* **Consigne**
Pour chaque affirmation ci-dessous, répondez par oui ou par non selon qu’elle concorde ou non avec le texte fourni, en citant à l’identique les mots du texte qui tranchent. (a) Airbus prévoit que la Chine sera le premier consommateur d’avions civils d’ici 2033. (b) La croissance du secteur aérien chinois a débuté dans les années 2000. (c) La Chine est présentée comme indépendante des constructeurs étrangers.

* **Texte fourni**
---*---
L’avion « made in China » prend son envol

Martin Leyval
6 Septembre 2015



Jusqu'à présent dépendante des constructeurs étrangers, la République populaire de Chine veut elle aussi se lancer dans le marché ultra compétitif des avions de ligne, dominé par une poignée de consortiums. Si elle a l’ambition, en a-t-elle vraiment les moyens et les capacités ? Analyse.


Crédit Comac
Crédit Comac
Le secteur aérien chinois est en pleine croissance depuis les années 90. Les facteurs de ce développement spectaculaire sont multiples. La formation de trois grandes compagnies aériennes à la fin des années 90 - China Airlines, China Southern Airlines et China Eastern Airlines par l’Aviation civile chinoise, a permis une réorganisation efficace du transport aérien tandis que la libéralisation de ce dernier par l’adhésion de la Chine à l’OMC a dynamisé le marché. L’augmentation du niveau de vie, l’urbanisation de la population et les congés payés sont les autres raisons qui expliquent la croissance de ce secteur d’activité. La demande en avions commerciaux est telle qu’Airbus estime que la République populaire de Chine deviendra, avec 6000 appareils, le premier consommateur d’avions civils d’ici 2033.
---*---
* **Données du jeu**
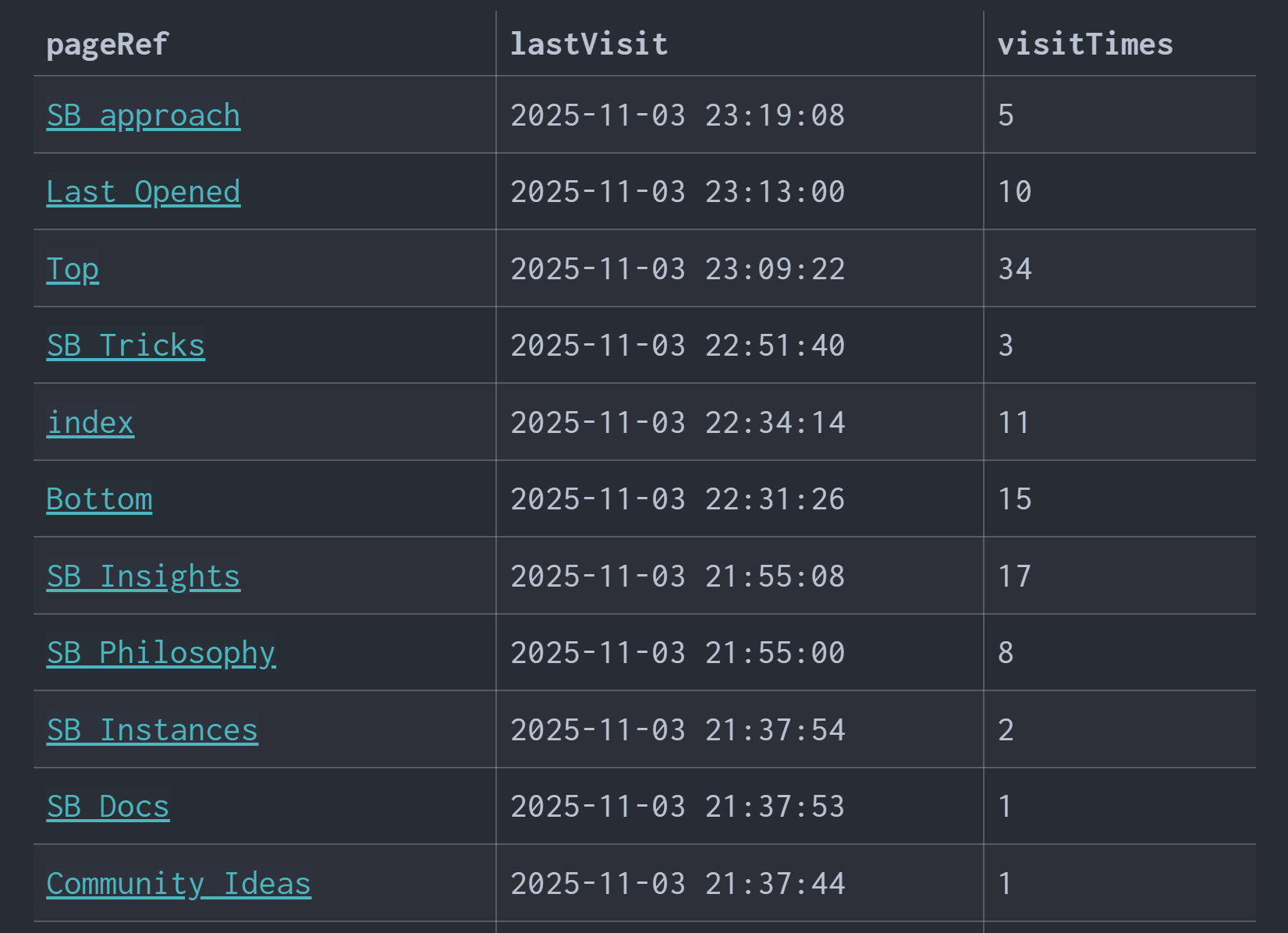The width and height of the screenshot is (1288, 933).
Task: Select the visitTimes column header
Action: click(1085, 44)
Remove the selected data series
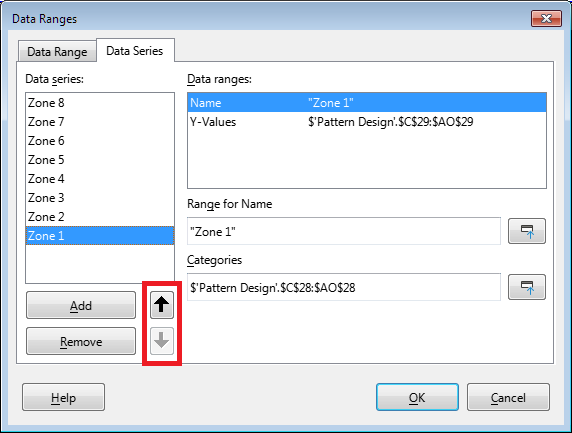The width and height of the screenshot is (572, 433). click(x=81, y=341)
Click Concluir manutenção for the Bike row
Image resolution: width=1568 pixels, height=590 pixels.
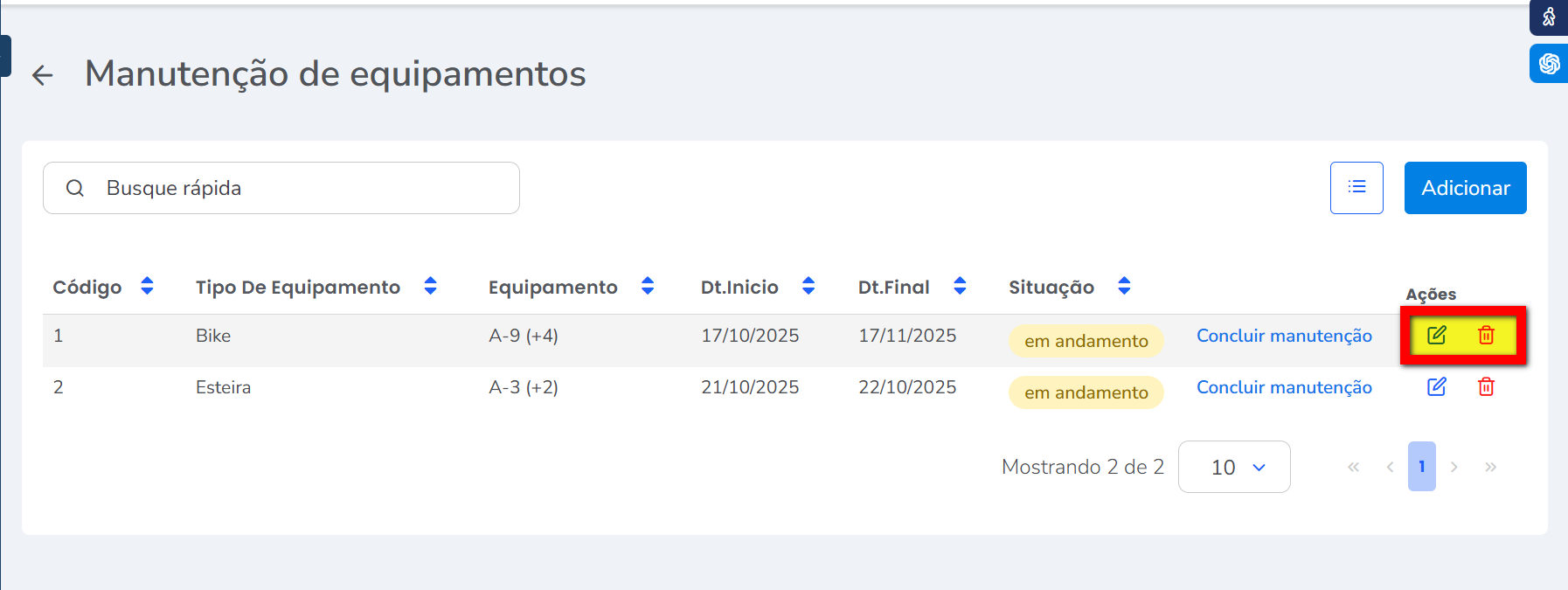tap(1284, 336)
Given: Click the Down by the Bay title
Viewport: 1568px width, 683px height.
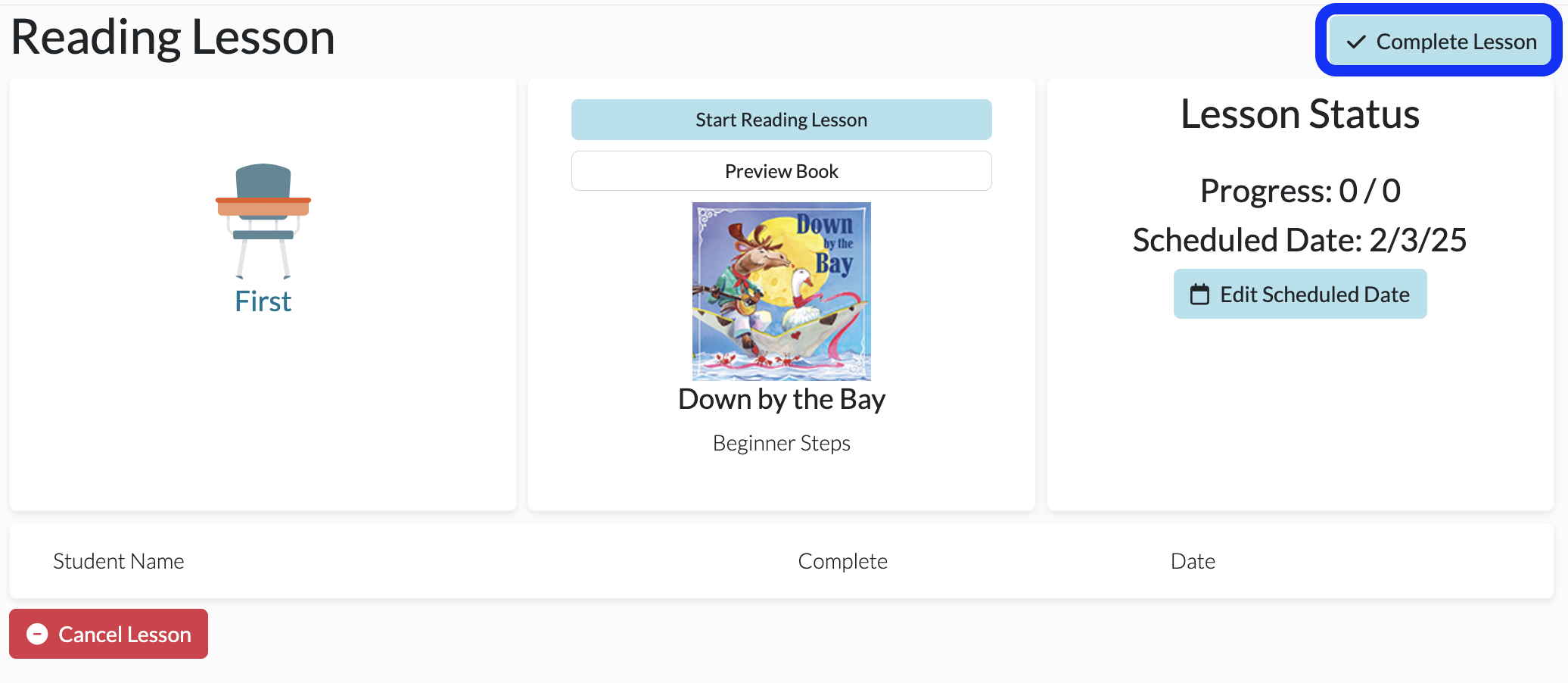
---*---
* **Corrigé rédigé**
(a) Oui : « Airbus estime que la République populaire de Chine deviendra, avec 6000 appareils, le premier consommateur d’avions civils d’ici 2033 ».
(b) Non : « Le secteur aérien chinois est en pleine croissance depuis les années 90 ».
(c) Non : « Jusqu'à présent dépendante des constructeurs étrangers ».